Natalie Cannon [00:40:05] The policy is what really affects us day to day. Sometimes I watch the news and I hear some of our elected officials talk and I'm like, "Oh, someone needs to talk to your advisors because that is so wrong." There's a lot of fear mongering out there, especially for nuclear energy. And I just think it's got to stop. And so, I would like to be part of that change, to stop fear mongering and just give facts and data in a way that everybody can understand so people aren't so afraid.

Hannah [00:40:43] Yeah, communication is half of changing minds and making sure that science actually makes it all the way to the public.

Natalie Cannon [00:40:48] It really is, yeah.

Hannah [00:40:50] I see that we're getting towards the end of our time and I want to end on a fun note. What advice would you give to someone who's interested in nuclear energy and wants to do research in a lab the way that you are? How would you advise them to get off the ground?

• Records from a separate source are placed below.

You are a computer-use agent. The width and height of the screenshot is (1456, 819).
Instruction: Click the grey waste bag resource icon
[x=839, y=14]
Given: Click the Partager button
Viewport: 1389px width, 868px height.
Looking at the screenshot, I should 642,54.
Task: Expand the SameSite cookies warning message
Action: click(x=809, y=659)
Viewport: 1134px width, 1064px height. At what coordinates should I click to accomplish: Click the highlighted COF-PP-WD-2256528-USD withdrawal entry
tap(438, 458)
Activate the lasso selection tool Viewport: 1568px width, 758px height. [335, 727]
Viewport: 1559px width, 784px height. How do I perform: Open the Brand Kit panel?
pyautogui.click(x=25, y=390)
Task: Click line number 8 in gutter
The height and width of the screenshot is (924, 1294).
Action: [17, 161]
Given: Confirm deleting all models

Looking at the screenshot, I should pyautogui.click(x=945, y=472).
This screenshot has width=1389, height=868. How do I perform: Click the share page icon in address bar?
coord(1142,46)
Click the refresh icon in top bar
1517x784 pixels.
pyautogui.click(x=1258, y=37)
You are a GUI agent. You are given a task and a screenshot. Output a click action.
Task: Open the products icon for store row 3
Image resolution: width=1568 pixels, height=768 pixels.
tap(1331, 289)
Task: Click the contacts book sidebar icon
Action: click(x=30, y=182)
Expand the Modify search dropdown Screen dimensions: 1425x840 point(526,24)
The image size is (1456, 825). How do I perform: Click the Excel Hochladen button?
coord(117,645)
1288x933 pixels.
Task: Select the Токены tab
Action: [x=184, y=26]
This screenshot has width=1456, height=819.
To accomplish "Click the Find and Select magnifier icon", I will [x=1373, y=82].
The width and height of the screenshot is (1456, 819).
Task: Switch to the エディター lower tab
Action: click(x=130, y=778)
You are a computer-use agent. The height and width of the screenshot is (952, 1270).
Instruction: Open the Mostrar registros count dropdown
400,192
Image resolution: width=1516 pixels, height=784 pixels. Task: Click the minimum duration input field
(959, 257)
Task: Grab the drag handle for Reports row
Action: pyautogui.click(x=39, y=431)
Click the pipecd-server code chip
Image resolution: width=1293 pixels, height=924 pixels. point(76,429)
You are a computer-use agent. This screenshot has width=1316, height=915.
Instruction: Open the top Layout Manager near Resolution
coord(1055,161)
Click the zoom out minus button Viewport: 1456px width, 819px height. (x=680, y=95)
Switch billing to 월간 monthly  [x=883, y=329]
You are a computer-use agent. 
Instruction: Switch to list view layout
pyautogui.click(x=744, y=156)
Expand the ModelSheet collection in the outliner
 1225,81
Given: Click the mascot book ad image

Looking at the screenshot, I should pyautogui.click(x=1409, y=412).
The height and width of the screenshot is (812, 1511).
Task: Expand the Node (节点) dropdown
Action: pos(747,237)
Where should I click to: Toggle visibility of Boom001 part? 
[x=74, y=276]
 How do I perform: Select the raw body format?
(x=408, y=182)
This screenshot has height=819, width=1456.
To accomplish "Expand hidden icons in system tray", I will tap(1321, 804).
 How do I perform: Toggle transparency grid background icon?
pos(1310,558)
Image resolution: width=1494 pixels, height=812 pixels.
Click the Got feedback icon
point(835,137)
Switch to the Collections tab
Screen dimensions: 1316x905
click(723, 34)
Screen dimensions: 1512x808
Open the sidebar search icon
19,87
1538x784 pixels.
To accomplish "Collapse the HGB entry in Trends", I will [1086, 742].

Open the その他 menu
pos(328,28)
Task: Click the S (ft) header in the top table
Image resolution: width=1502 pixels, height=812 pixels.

Natalie Cannon [00:41:09] The way I did it was by trying everything. I got really involved in extracurriculars. I would say the worst thing you could do is just go to class and that's it. Obviously, classes are important. Do well in classes and all that. But I think really when I have learned the most is when I have been outside of the classroom.

Natalie Cannon [00:41:29] So, I was ANS president at my college this past year. I learned a ton about nuclear energy just by interacting with people who I invited to speak at events. We had the NRC chair come and I got to have lunch with him. And how I got in contact with you guys is just by being around and just saying yes to opportunities when they arise. Every single time that I have been able to do something incredible, it's because I just said yes to something random and it's just grown into this amazing thing. And so, you really don't know where these small little opportunities are going to take you, so I would just say, "Say yes to as many opportunities as possible."

Hannah [00:42:18] That's great advice. Thank you. And thank you so much for joining us for this conversation today. We're really glad to talk to you.

Natalie Cannon [00:42:26] Thank you for having me. This was so much fun.